Among the lines below, copy each one in which "button" appears.

───── PROVIDED INFORMATION ─────

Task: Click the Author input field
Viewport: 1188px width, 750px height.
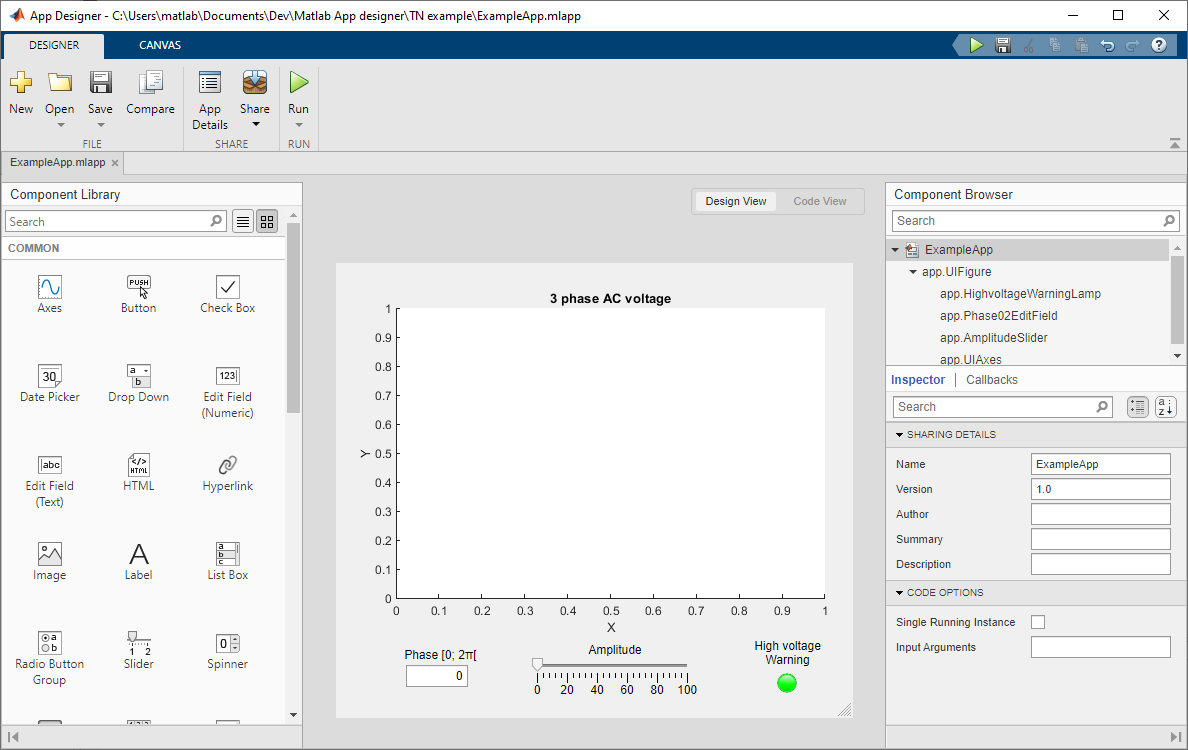Action: 1100,514
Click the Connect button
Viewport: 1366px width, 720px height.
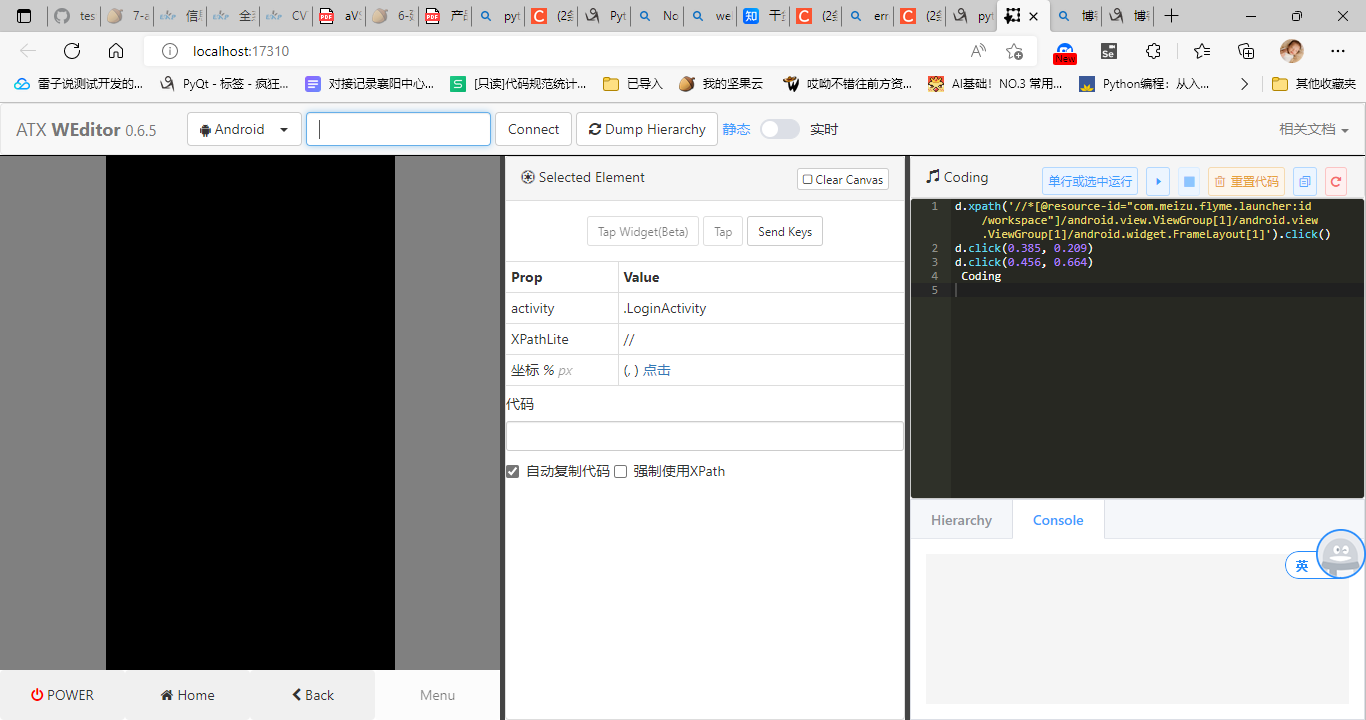tap(533, 129)
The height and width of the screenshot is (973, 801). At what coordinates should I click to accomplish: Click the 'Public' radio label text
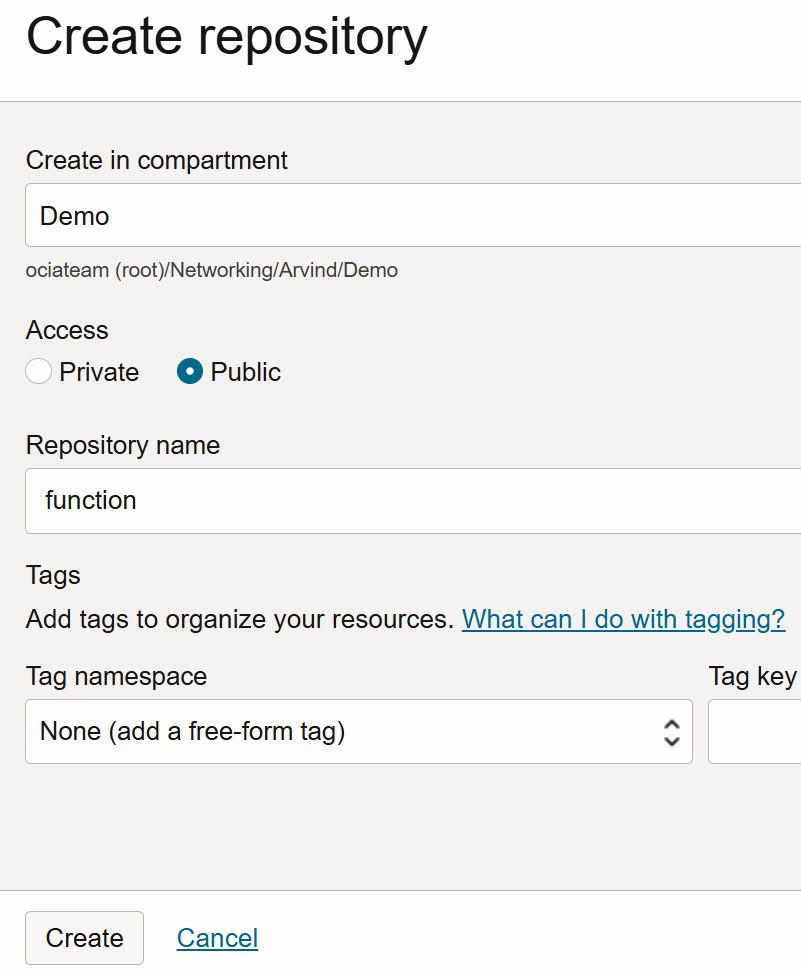point(246,372)
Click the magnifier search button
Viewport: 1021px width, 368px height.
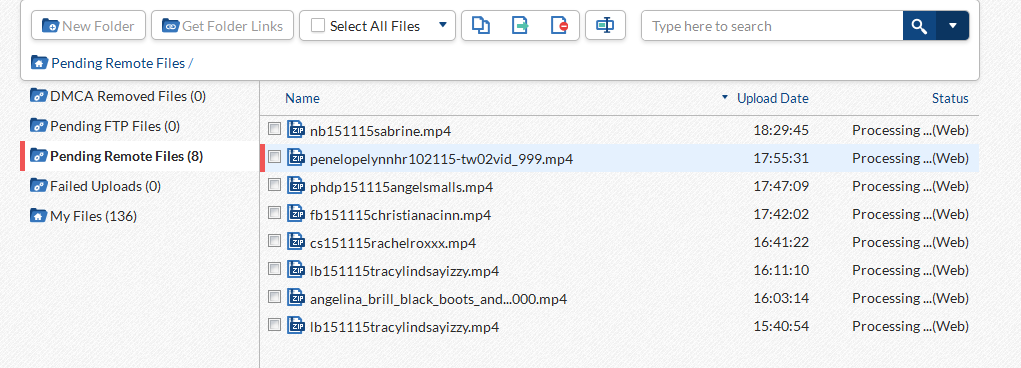[919, 26]
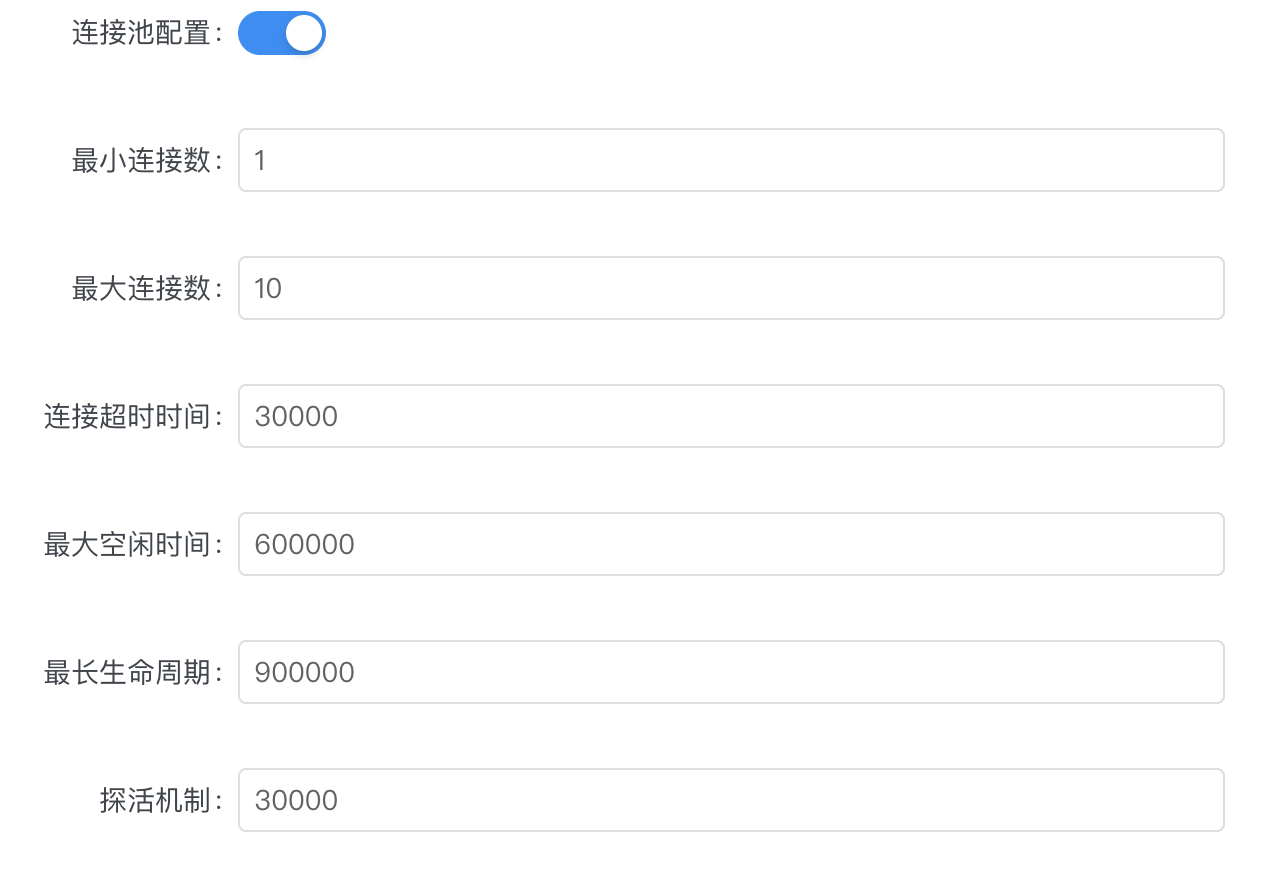The height and width of the screenshot is (874, 1268).
Task: Click the 最小连接数 input field
Action: (x=730, y=160)
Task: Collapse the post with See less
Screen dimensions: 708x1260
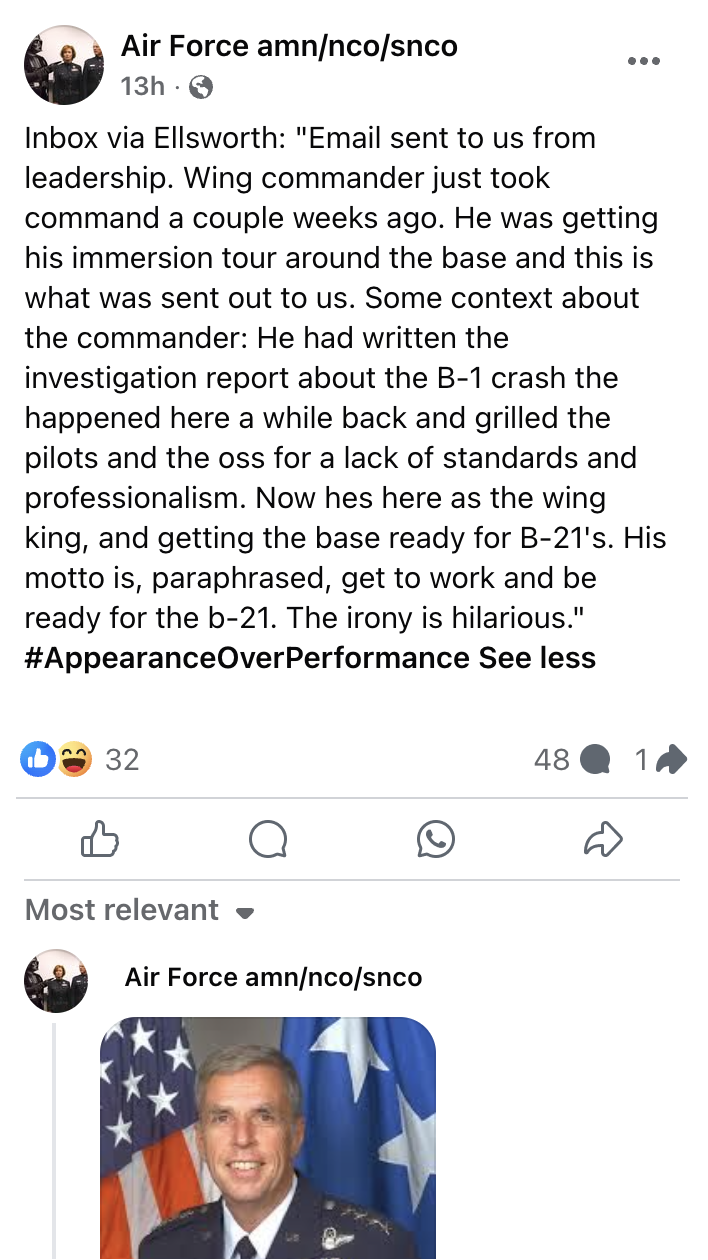Action: tap(537, 658)
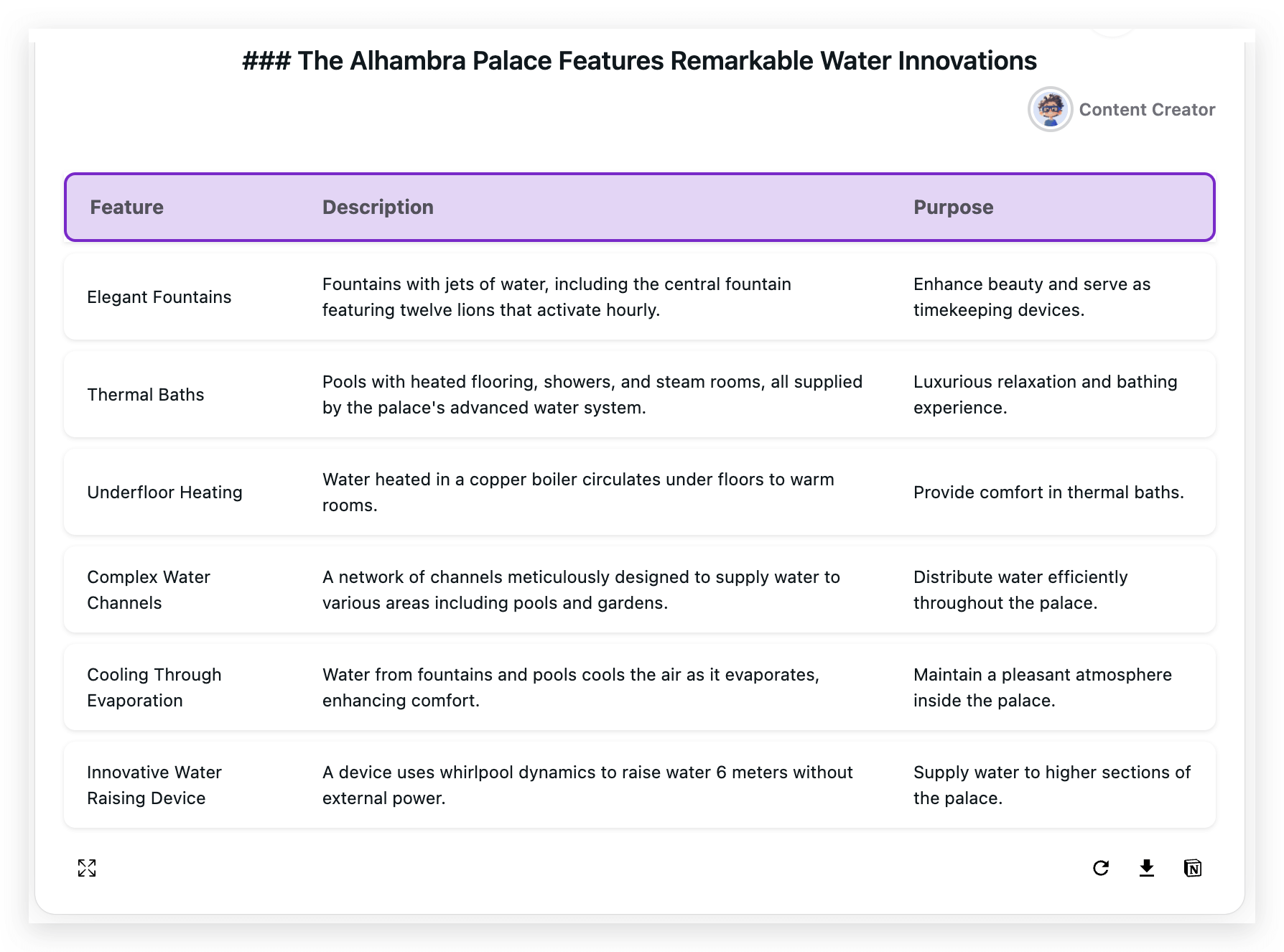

─────

WRITTEN ANSWER:
Click the Connect button
Click the magnifier search button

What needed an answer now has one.